→ Text passage

Posing questions like these within stand-alone research projects helps ensure that gender and social science questions and concerns are adequately funded and not sidelined by the larger project (often the case when gender is only integrated as a cross-cutting theme within biophysical research efforts). And this, in turn, is more likely to lead to gender-responsive and transformative development strategies. It lets us lead with social inclusion in mind, rather than an afterthought or a side issue.
In our experience, top-notch social scientists are drawn to stand-alone research projects that emphasize the human dynamics of agriculture. The value proposition to new talent of cross-cutting gender research is weak in comparison — they aren’t as likely to produce important research findings, they receive less funding, the questions they can ask are constrained by the larger project, and they are often sidelined in practice.
At the Peanut Innovation Lab, we also found that these investments in stand-alone research on the gender/social dimensions of peanut agriculture have valuable spillover effects for biophysical and technical research. By investigating gendered preferences, needs, barriers and behaviors, we can better inform the development of appropriate technologies in other areas of peanut research — both current projects and the design of future efforts.

→ Supplied material
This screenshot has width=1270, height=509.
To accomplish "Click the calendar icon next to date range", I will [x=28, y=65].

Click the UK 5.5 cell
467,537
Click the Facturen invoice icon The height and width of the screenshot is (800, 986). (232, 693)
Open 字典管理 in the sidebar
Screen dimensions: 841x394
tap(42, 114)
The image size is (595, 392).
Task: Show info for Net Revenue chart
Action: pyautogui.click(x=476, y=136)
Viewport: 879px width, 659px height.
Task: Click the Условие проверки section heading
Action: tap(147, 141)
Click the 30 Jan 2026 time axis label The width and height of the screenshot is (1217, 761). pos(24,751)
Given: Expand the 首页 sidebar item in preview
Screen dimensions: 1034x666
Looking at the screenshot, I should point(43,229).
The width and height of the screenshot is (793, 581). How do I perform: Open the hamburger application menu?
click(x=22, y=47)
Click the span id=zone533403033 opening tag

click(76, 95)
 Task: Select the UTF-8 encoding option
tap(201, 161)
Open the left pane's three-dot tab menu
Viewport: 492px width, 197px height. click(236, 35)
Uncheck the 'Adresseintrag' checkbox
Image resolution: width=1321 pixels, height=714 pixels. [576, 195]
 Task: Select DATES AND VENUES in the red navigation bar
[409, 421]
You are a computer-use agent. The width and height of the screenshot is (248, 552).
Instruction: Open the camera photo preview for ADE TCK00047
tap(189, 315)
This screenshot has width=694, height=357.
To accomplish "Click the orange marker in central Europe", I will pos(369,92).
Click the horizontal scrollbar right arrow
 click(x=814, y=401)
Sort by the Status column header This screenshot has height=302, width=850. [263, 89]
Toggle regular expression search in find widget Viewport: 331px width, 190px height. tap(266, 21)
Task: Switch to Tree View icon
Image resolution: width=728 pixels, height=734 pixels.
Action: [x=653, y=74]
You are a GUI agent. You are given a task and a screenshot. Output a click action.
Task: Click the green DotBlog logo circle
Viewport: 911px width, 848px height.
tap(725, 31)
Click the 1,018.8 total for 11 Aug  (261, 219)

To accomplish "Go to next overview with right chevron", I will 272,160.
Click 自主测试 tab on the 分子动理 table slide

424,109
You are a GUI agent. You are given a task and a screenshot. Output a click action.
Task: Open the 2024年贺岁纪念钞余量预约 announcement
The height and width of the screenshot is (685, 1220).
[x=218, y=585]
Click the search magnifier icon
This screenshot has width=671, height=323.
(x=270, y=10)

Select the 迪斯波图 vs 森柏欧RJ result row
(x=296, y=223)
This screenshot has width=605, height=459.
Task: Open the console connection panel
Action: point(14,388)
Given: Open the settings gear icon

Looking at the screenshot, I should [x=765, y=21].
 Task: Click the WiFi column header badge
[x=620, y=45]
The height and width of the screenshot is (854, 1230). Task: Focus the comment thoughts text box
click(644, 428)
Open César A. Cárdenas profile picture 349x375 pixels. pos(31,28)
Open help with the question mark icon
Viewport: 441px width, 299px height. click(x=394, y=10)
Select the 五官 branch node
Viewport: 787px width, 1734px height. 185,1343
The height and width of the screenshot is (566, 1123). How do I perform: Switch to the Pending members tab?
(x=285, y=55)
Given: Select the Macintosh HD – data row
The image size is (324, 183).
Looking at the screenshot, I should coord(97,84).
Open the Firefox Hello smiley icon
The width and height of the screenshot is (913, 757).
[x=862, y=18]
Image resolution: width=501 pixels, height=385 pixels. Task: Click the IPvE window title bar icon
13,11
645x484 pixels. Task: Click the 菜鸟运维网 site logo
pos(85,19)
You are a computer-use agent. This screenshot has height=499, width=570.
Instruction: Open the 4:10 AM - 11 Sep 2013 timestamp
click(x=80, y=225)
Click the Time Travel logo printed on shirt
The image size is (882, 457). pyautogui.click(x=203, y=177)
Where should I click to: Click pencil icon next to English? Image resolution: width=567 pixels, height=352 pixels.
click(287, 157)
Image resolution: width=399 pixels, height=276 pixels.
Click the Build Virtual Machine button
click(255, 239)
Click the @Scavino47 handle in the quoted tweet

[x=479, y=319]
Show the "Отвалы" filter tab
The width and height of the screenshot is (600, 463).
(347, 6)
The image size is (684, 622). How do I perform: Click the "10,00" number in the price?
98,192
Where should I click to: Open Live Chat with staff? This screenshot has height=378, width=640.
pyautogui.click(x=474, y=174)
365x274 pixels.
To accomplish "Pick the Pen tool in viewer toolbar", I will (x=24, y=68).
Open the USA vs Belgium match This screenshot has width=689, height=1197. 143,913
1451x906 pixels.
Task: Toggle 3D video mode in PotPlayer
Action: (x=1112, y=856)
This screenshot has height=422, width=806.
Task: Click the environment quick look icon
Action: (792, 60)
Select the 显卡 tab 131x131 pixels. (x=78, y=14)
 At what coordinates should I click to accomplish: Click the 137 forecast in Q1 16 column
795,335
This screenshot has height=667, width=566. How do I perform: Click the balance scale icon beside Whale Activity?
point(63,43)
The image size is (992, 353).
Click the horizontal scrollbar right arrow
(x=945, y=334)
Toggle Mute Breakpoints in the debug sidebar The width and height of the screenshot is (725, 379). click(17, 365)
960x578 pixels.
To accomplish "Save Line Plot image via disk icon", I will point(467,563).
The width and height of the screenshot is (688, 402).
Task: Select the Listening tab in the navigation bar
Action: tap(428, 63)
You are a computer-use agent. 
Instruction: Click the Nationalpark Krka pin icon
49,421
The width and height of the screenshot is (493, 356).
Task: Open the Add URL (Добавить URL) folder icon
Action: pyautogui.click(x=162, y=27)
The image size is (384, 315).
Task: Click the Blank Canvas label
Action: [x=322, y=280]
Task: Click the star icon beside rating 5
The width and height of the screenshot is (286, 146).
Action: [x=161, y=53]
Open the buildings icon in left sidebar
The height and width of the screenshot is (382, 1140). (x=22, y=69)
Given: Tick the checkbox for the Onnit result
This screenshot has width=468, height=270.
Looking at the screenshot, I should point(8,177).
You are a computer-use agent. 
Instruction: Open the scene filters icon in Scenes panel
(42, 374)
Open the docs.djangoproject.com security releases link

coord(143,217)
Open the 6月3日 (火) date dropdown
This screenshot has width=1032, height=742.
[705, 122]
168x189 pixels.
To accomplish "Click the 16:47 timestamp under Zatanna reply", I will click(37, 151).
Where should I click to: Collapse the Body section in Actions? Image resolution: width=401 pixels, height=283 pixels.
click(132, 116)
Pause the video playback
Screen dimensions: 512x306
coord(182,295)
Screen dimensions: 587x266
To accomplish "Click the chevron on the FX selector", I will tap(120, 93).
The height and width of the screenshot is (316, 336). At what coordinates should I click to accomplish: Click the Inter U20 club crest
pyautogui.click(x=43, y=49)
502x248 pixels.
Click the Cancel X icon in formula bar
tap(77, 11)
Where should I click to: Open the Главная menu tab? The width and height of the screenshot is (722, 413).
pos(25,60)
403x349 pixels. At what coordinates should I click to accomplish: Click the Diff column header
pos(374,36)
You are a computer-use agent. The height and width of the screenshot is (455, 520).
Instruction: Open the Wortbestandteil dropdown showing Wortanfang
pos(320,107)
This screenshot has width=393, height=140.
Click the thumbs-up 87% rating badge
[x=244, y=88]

→ Problems and tasks
A - In the passage on stand-alone gender research, what kind of research projects are top-notch social scientists drawn to?
B - Please extend the passage on stand-alone gender research, picking up after its final sentence.
The entries have no connection to the passage on stand-alone gender research.

→ Responses for each task
A - Stand-alone research projects that emphasize the human dynamics of agriculture.

B -
Here's how stand-alone social science research has helped illuminate important areas within the bioscience pillars of the Peanut Innovation Lab’s research portfolio:
Varietal development: We must understand why farmers do (or do not) adopt improved varieties, and the decision-making process associated with varietal selection. This can help to:
- Set priorities of breeding programs.
- Understand whether existing varieties (or those under development) meet the needs and preferences of the men and women expected to adopt them.
- Understand the implications of different varieties on gendered labor demands, processing needs, time use, etc.
- Understand intrahousehold decision-making and identify levers for improving men’s responsiveness to the varieties preferred by women.
Nutrition: Since women usually make decisions about household diets and consumption choices (and often spend their own money on household food), communicating with them and improving their overall welfare can have important implications for nutrition. This can lead to:
- Research into gendered sensitivity to nutrition messaging in order to increase the uptake of nutritious food, including groundnut and groundnut-based products.
- Understanding men's and women’s nutrition-related knowledge and behavior to increase uptake of nutritious foods.
- Addressing time-use constraints so women can purchase and prepare more nutritious meals.
- Understanding intrahousehold decision-making and identifying opportunities to get men on board with household nutrition.
- Knowing how commercialization can impact household nutrition.
- Ensuring improved production practices are optimized for everyone and consider gender, household size, the whole-farm economy and the embedded cost of time.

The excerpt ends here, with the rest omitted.